Nada menos que el 28% de los participantes admitieron hacer sufrido maltrato físico mientras que el 21% había sido víctima de abuso sexual. Otra de las conclusiones del estudio a la hora de enmarcar el problema, y de paso reconocerlo en nuestro entorno, es que los traumas infantiles no son islas sino que, muy al contrario, a menudo se combinan. Casi un 40% de la muestra investigada había sufrido dos o más traumas, y más del 10% habían experimentado cuatro o más.
Cicatrices sin cerrar
Sin embargo, el principal descubrimiento del estudio fue que, efectivamente, las experiencias traumáticas en la niñez tienen una relación de dosis-efecto. Es decir, acumulativa y con muchas circunstancias durante la vida adulta. Además, se hicieron evidentes los vínculos entre los traumas y muchos problemas de salud como que los niños con problemas de este tipo son más propensos a sufrir cáncer, o que su esperanza de vida se ver reducida hasta en 20 años. Sin embargo, en este artículo nos centraremos en otro tipo de secuelas: las consecuencias psicológicas o emocionales.

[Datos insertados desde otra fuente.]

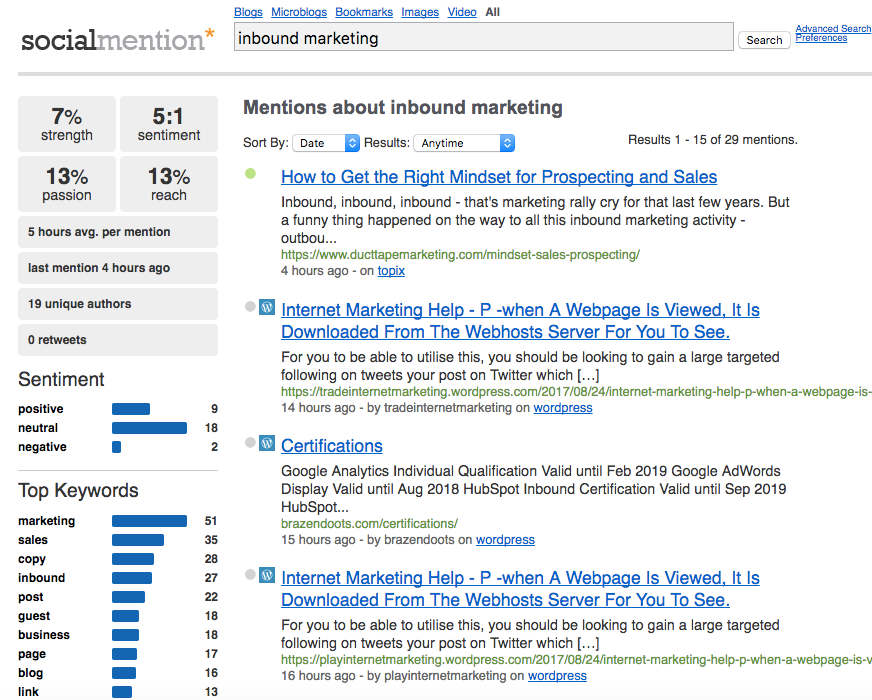Switch to the Video search tab
872x700 pixels.
461,12
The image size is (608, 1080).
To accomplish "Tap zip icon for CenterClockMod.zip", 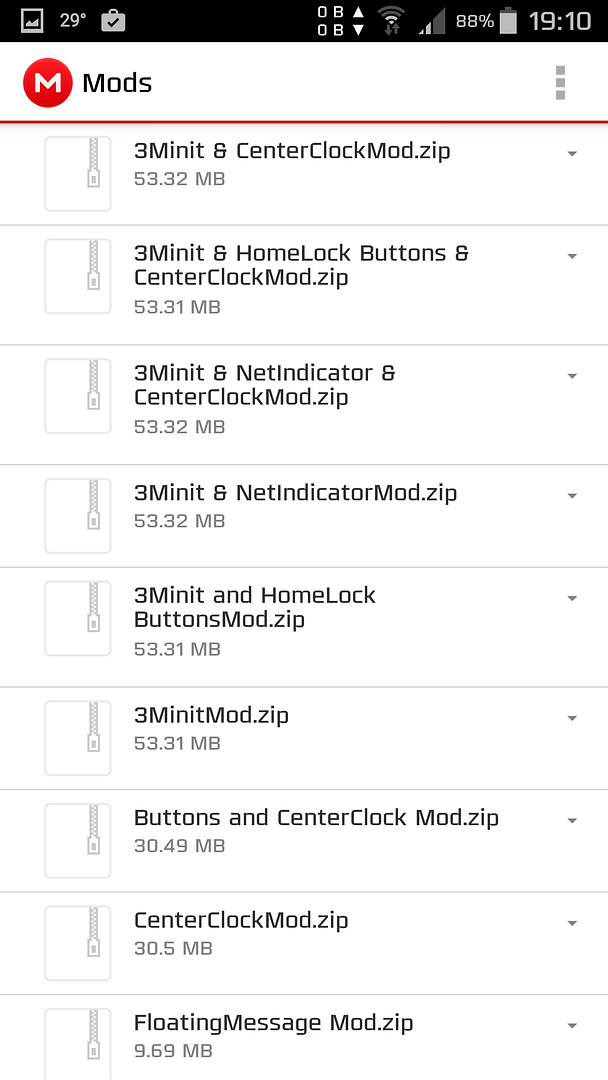I will [x=78, y=942].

Como primer ejemplo, destaca la evidente relación entre los traumas infantiles y la depresión. Al parecer, haber sufrido en la niñez un episodio de violencia doméstica o la separación de los padres es un factor que multiplica las posibilidades de vivir un episodio de depresión a lo largo de la vida, incluso décadas después de haber sufrido el episodio. Según escribe el psicólogo experto en trauma infantil David Hosier, otra consecuencia que se da en casos de trauma infantil es la desregulación emocional o la incapacidad de gestionar de forma adecuada las propias emociones.
Se trata de un estado en el que, por ejemplo, nos invaden profundos sentimientos de rabia ante eventos que no parecen justificar dicha reacción o en el que experimentamos una ansiedad excesiva ante lo que otros consideran trivial. Hosier, además, identifica también otro posible resultado de haber sufrido un trauma infantil: “es frecuente que el individuo se vuelva intensamente autocrítico, incluso consumido por sentimientos de odio a sí mismo”. Ambas conductas son síntomas de depresión y de estrés post-traumático, y se explican por un sentimiento constante de verse en peligro y una falta de soporte emocional.
Esta carencia de cariño lleva al niño, y posteriormente al adulto, a culparse a sí mismo por la falta de amor. Es corriente que con el pasar de los años estas personas desarrollen, a modo de mecanismo de defensa, una personalidad perfeccionista, un intento inconsciente de recuperar el afecto de los padres o un sentimiento de culpa desmedido. Esto puede desembocar en lo que se conoce como el “síndrome del fracaso”: el sentimiento de que todo lo que uno consiga es inmerecido, una casualidad. En definitiva, ser conscientes de nuestro pasado sin rechazar los momentos más oscuros es un gran paso para identificar este tipo de problemas en nuestra vida diaria. Aceptar el proceso de duelo y hacer las paces con los traumas son elementos necesarios para poder quitarnos la máscara y alcanzar, de una vez, la paz interior.